​破産しても手放さなくていい財産

自己破産手続申立をする債務者のプラスの財産のうち、高額なものは破産者の有する一切の財産(日本国内にあるのかどうかを問わない)の管理及び処分をする権利を有する破産管財人により現金化され、債権者に分配されます。

 

条文には、一切の財産が破産財団(債権者に公平に配当される財産)になるとあります(破産法34条以1項)。一切の財産の管理及び処分となると不安になりますが、手放さないでいい財産(破産財団に組入れられない自由財産)もあります。

 

1.「99万円までの現金」(あくまで「現金」で、預金などは4.の拡張手続きが必要です)

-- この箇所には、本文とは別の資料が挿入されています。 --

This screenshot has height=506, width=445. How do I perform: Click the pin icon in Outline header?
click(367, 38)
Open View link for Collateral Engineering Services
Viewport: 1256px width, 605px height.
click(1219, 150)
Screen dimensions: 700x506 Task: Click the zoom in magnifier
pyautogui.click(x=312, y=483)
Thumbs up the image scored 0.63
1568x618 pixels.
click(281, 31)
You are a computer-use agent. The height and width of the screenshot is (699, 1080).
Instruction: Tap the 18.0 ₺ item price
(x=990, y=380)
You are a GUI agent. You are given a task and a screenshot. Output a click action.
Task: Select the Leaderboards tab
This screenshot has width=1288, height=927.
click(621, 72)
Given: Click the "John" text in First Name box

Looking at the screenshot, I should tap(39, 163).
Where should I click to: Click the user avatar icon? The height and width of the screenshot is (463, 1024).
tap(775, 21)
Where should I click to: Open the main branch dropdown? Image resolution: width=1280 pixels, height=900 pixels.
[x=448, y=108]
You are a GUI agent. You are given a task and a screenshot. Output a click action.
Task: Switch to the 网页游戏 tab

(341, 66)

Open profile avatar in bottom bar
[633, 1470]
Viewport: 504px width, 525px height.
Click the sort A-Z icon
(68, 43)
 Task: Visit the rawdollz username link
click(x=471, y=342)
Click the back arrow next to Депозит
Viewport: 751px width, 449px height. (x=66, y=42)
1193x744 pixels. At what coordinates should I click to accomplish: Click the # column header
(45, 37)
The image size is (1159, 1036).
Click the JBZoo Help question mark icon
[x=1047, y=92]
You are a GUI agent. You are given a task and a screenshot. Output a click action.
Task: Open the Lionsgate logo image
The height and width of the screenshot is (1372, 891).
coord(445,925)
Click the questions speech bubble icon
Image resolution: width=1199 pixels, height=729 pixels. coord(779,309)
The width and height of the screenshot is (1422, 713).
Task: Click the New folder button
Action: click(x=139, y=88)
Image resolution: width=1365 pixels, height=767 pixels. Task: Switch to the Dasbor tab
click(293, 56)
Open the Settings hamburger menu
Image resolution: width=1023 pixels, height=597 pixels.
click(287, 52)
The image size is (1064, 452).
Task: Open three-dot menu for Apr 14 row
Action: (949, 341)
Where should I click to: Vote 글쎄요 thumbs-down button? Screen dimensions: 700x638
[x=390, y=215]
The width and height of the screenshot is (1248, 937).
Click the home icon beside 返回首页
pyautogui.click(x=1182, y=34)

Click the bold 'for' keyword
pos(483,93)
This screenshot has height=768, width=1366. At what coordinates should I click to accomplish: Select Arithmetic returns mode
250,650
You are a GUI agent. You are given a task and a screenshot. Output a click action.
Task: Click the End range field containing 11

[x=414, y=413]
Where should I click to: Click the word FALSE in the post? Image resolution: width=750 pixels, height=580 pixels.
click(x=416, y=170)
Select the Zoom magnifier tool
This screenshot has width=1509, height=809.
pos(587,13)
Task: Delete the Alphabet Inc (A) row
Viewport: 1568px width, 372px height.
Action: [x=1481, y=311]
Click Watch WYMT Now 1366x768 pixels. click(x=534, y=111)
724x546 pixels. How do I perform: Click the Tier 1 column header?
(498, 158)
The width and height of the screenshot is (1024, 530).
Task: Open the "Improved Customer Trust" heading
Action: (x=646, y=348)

2.「新得財産(破産手続開始決定後に取得した財産)」

3.「差押処分されない差押禁止財産」

4.「自由財産拡張が認められた財産」がそれにあたります。

 差押禁止財産の一覧

 自由財産の拡張が認められる財産

法律上認められている3つの自由財産(1.現金99万円、2.新得財産、3.差押禁止財産)以外にも、裁判所に自由財産の拡張が認められた財産と破産管財人や裁判所によって破産財団から放棄された財産も手元に残せる財産です。

 

自由財産拡張の申立は、破産手続開始の決定があった時から当該決定が確定した日以後一月を経過する日までの間に行わなければなりません。

自由財産拡張申立を利用すれば、合計額で99万円以下の範囲で、現金だけでなく、自動車や銀行預金、退職金なども保有することができます。

裁判所は、破産者の生活の状況、破産手続開始の時において破産者が有していた財産の種類及び額、破産者が収入を得る見込みその他の事情を考慮して、破産財団に属しない財産の範囲拡張を判断します。

自由財産の拡張では、今後の生活状況に絡めてどれだけ具体的に、その財産の必要性があるかを裁判所に理解してもらうかが重要です。